War in Ukraine: “Many women have chosen to stay and enlist”

War in Ukraine Many women have chosen to stay and

On the fourteenth day of the invasion by the Russian armed forces, Ukrainian soldiers are suffering but still holding Kiev, the capital, and preparing for battle in the streets of Odessa, the country’s largest port, on the shores of the Black Sea. Despite their numerical inferiority and the lack of equipment, even if deliveries are underway from Western countries, volunteers continue to swell the Ukrainian ranks, where they are trained in the emergency handling of weapons. At the same time, humanitarian corridors have been defined to evacuate civilians from the bombarded areas, from Energodar to Zaporozhye, from Izium to Lozova and from Sumy to Poltava. Tuesday, March 8, a corridor had already allowed the evacuation of thousands of citizens.

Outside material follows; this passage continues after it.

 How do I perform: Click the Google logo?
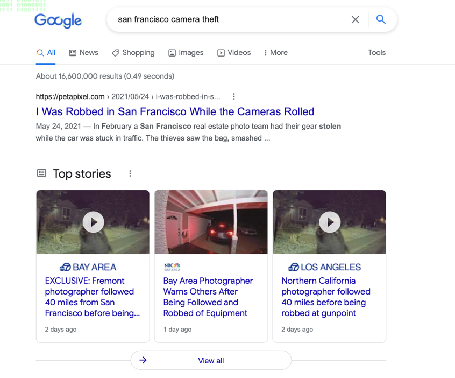click(x=58, y=20)
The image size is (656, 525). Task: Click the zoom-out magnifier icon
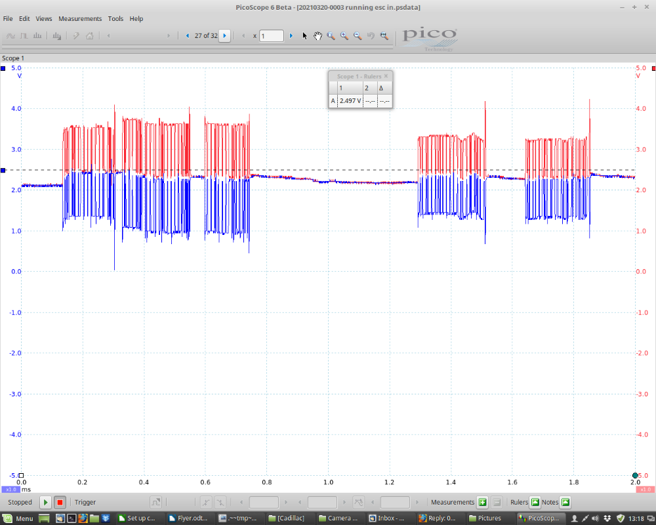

Anastasia Fomitchova is a doctoral student in political science at the University of Paris 1-Panthéon Sorbonne, where she is preparing a thesis. equally Junior Research Fellow in the European Research Council project Social Dynamics of Civil Wars, she has already written about the Ukrainian volunteer battalions and their relationship to the state. She talks to L’Express about the place of women in the army and in territorial defense units in Ukraine. Maintenance.

L’Express: How do you explain the high proportion of volunteers in the Ukrainian army? More specifically, what place do women occupy in it?

Anastasia Fomichova: In 2014, after the annexation of Crimea, public administration buildings were taken over by armed groups in eastern Ukraine. They also coordinated the first separatist movements until an anti-terrorist operation was launched by the Ukrainian central government. At the time, there was not really an army in the country. It had been demilitarized, had suffered budget cuts. The forces had been reduced, the armament sold. Those who were able to take over the defense of the country were volunteer battalions. You have to understand that the army is in the image of Ukrainian society: it was built from below. These volunteer battalions, which benefited from the support of the Ukrainian state, were integrated into the regular army from 2016. At the time, there were 20% women in the army.

Today, we find the same dynamics. On January 1, 2022, President Volodymyr Zelensky created the Territorial Defense, which is also under the authority of the Minister of Defense. The volunteers who sign up do so with the military enlistment offices of their district, their neighborhood. Indistinctly, there are men and women. Without being able to justify it, I would estimate the number of women at more than a third among the volunteers. They join combat units as well as those dealing with logistical issues, the redistribution of aid…

All women, precisely, do not necessarily have weapons in hand. What are their roles in this war, on the front and second lines?

There is a very strong mobilization at all levels. The commitment results from the individual will of each one. There are women on the front line, others on the second line, who provide logistical support. Ukrainian women are also very numerous in the medical and paramedical units which take care of the evacuation of the wounded, civilians and combatants from the combat zones. And other women are in the back to help make Molotov cocktails, bulletproof vests or to collect aid to redistribute.

How do you analyze the images, very publicized, showing women and children fleeing the country while the men stay?

The fact is that it is impossible for all men of draft age, that is to say over 18, to flee the country. We have seen that many men brought their wives and children to Lviv, or as close as possible to the Polish border, before returning and enlisting. They took their families to safety. But there are also many women who have chosen to stay and enlist because their husbands have made the same choice.

How has the place of women in Ukrainian society evolved in recent years, especially after the Maidan protest movement and the start of the conflict in the Donbass? Do they also have more access to high positions in the military ranks?

There are some really good career paths for women, who become battalion commanders. The units, too, are mixed. From a purely societal point of view, Ukraine was rather, until 2014, a patriarchal society, quite conservative, traditional… The involvement of women at the time of Maidan and then in the war completely upset this order. Today, we have switched to a more modern, Western configuration. There is no barrier to accessing positions of power in the army for women.

On the Russian side, the war seems to be a man’s affair. Masculinity is very present in the army, among decision-makers, around the figure of Vladimir Putin… Where are the women?

They are at the back. Above all, the mobilization of soldiers’ mothers has counted a lot in previous wars. The Russian strategy has always been not to say where the young men, the military, were sent. The mothers in the back are trying to find out what happened to their sons.

Can they influence the Russian authorities to put an end to the invasion?

I won’t be able to tell. Today, there is a very strong repressive policy in Russia, compared to the mobilizations. Vladimir Putin presented the invasion as an ordinary military operation, with real control of information. But it circulates despite everything, opponents are arrested. Let’s say that the mobilizations of soldiers’ mothers will surely be, in this context, quite structuring.